The Lord's followers were extremely unhappy about the Mayavadis constant criticism of Him, so in order to pacify them, He accepted an invitation to a meeting of all the leading Mayavadis. After seating Himself on the ground at the assembly, the Lord, exhibiting His supreme mystic potency, manifested from His body a spiritual effulgence more brilliant than the sun. The Mayavadis were amazed and immediately stood in respect. Then Prakasananda Sarasvati inquired about why Caitanya chanted and danced instead of studying Vedanta philosophy. Lord Caitanya, who in truth was extremely well versed in the Vedic teachings, replied, "l have taken to the sankirtana movement instead of the study of Vedanta because I am a great fool." Indirectly, the Lord was criticizing the Mayavadis for being overly proud of their dry, intellectual study of the Vedas, which had led them to false conclusions. "And because I am a great fool," Caitanya continued, "my spiritual master forbade Me to play with Vedanta philosophy. He said that it is better that I chant the holy name of the Lord, for this would deliver Me from bondage." Sri Caitanya then spoke a Sanskrit verse His spiritual master had told Him to always remember:

harer nama harer nama harer namaiva kevalam
kalau nasty eva nasty eva nasty eva gatir anyatha

"In this age of Kali, there is no alternative, there is no alternative, there is no alternative for spiritual progress other than the chanting of the holy name, the chanting of the holy name, the chanting of the holy name of the Lord." (Brhan-naradiya Purana)

The discussion went on for hours. Finally, in one of the most astounding religious conversions of all time, Prakasananda Sarasvati, the Mayavadis' greatest scholar, along with all his followers, surrendered to Lord Caitanya and began to chant the holy names of Krsna with great enthusiasm. As a result of this conversion, the entire city of Benares adopted Sri Caitanya's sankirtana movement.
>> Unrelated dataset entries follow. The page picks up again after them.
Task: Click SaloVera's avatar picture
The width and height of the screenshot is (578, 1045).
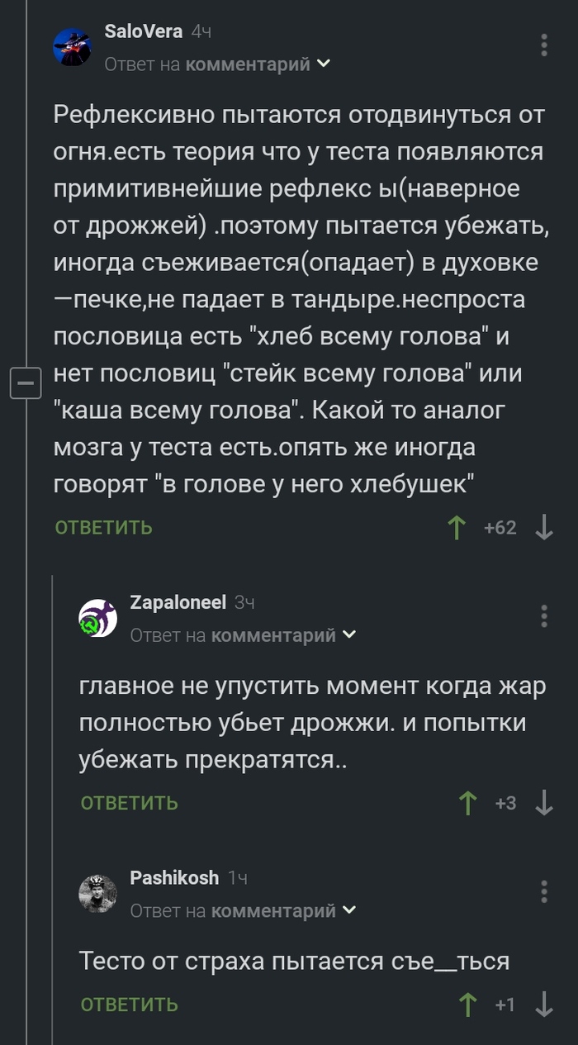Action: [72, 47]
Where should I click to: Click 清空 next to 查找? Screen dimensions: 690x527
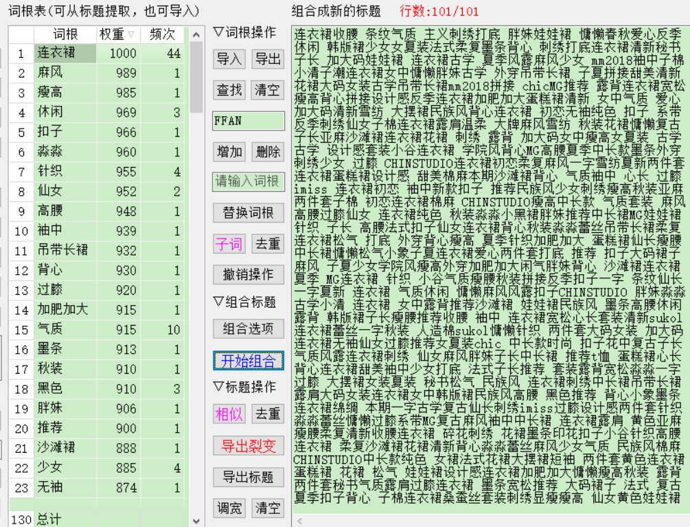(x=267, y=90)
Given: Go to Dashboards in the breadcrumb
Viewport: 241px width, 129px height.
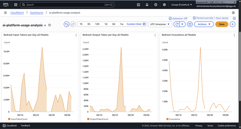Looking at the screenshot, I should [37, 13].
Although born a brahmana, a member of the highest caste, Lord Caitanya always said that such designations were simply external, and He behaved accordingly. Disregarding the social conventions of the age, He would stay in the homes of devotees from even the lowest caste and take His meals with them. Indeed, He delivered His most esoteric teachings on the subject of love of God to Ramananda Raya, a member of a lower caste. Another of the Lord's disciples, Haridasa Thakura, was born a Muslim and thus was considered an outcast in Hindu society. Yet Sri Caitanya elevated him to the exalted position of namacarya, the spiritual master of the holy name of Krsna. Sri Caitanya judged people not by their social status but by their spiritual advancement.

In this way, Lord Caitanya laid the foundation for a universal religion for all mankind, a scientific process of spiritual awakening that is now rapidly spreading around the globe. In this present age, when attendance at churches, temples, and mosques is diminishing daily, and the world is torn with violence between numerous religious and political sects, it is easy to see that people are growing more and more dissatisfied with external, divisive religious formulas.

People are hungering for an experience of spirituality that transcends all boundaries. Millions are now finding that experience in the worldwide sankirtana movement of Lord Caitanya, who said, "This sankirtana movement is the prime benediction for humanity at large because it spreads the rays of the benediction moon. It is the life of all transcendental knowledge. It increases the ocean of transcendental bliss, and it enables us to fully taste the nectar for which we are always anxious."